The tourism scene in Rwanda is expected to become even more vibrant with the anticipated return of lions at the country’s Akagera National Park.
African Parks and The Rwanda Development Board announced today that the big cats are expected to arrive at the park in the first week of July 2015, marking a historic return after a fifteen years absence.
The Chief Tourism Officer Ambassador Yamina Karitanyi hailed the return of the lions and noted that this was a great stride in enhancing Rwanda’s leisure and adventure tourism which has been dominated by Gorilla trekking.
“We also expect that the arrival of the lions will spur domestic tourism to higher levels as more Rwandan citizens and resident foreigners seek to view the cats in their natural habitat,” she added.
The group of lions destined for Akagera includes five females that have been donated by &Beyond Phinda Private Game Reserve and two males that have been donated by Tembe Elephant Reserve, an Ezemvelo KZN Wildlife protected area.

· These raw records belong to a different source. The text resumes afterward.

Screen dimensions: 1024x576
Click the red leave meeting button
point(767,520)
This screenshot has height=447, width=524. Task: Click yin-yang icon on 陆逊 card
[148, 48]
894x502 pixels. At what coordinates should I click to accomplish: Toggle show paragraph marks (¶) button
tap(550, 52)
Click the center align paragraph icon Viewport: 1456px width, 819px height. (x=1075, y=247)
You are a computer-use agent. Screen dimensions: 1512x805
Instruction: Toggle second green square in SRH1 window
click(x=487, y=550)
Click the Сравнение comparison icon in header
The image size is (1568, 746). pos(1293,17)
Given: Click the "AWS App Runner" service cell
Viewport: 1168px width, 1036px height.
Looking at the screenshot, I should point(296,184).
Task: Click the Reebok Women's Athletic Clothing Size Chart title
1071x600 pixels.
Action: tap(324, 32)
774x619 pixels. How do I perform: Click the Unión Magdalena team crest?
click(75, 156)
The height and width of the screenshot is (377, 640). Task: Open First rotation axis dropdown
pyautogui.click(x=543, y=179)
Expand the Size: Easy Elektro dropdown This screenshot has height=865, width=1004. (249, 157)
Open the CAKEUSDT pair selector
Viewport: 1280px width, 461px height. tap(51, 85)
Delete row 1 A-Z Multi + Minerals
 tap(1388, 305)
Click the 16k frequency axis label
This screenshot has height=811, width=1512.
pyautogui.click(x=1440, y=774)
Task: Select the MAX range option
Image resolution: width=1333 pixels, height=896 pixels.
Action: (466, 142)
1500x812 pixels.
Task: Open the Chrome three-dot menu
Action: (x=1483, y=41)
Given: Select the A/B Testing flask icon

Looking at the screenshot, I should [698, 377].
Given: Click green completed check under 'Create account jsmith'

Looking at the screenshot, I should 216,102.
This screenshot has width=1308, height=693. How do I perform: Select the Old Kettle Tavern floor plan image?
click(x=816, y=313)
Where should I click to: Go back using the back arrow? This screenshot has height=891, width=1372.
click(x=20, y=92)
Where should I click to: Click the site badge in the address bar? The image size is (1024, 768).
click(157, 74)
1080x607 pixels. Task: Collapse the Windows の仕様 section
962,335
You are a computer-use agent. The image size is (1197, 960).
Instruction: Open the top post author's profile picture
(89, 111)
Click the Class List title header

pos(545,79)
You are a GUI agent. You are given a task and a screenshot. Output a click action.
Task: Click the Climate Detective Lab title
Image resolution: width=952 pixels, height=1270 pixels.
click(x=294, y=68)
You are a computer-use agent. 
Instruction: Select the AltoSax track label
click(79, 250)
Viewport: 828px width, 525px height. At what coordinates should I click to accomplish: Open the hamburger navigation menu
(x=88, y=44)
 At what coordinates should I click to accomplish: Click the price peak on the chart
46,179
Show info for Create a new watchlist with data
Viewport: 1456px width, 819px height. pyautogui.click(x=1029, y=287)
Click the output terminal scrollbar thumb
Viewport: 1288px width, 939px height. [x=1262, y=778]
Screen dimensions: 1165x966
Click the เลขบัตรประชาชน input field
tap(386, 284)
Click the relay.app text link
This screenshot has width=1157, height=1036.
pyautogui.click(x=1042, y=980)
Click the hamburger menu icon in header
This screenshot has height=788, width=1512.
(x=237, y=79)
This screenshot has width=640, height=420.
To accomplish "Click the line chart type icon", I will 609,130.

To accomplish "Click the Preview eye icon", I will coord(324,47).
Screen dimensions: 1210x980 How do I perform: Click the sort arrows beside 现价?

Located in the South African province of KwaZulu-Natal, both are relatively small, confined reserves where it is necessary to occasionally remove surplus lions.
Ambassador Karitanyi pointed out that Akagera National Park stood out as a strong testimony of success in public- private partnership rehabilitation of the park between the Rwanda Development Board and African Parks. “The lion translocation will encourage the natural balance of the ecosystem and enhance the tourism product to further contribute to Rwanda’s status as an all-in-one safari destination,” she explained.
“The return of lions to Akagera is a conservation milestone for the park and the country,” said Peter Fearnhead, CEO of African Parks, which manages the Akagera National Park. “Restoring national parks to their former biodiversity state is a key deliverable of the African Parks conservation model and we, in conjunction with our Government partner, the Rwandan Development Board, are delighted to have been able to re-introduce one of the charismatic species to this beautiful national park”.
During the translocation, the lions will remain tranquilized and will be accompanied by a veterinary team.
Fearnhead added that the Akagera National Park has already been prepared for the arrival of the lions. Once in the park, they will be placed in a specially-erected, 1,000m² boma in the north of the park. Split into two separate enclosures, the perimeter features a three-metre high, chain-linked electrified fence. A water reserve has been constructed within the boma and the lions will be fed game meat while in the enclosure. They will be quarantined for a minimum of 14 days, during which they will be continually monitored, before being released into the wilderness of the park.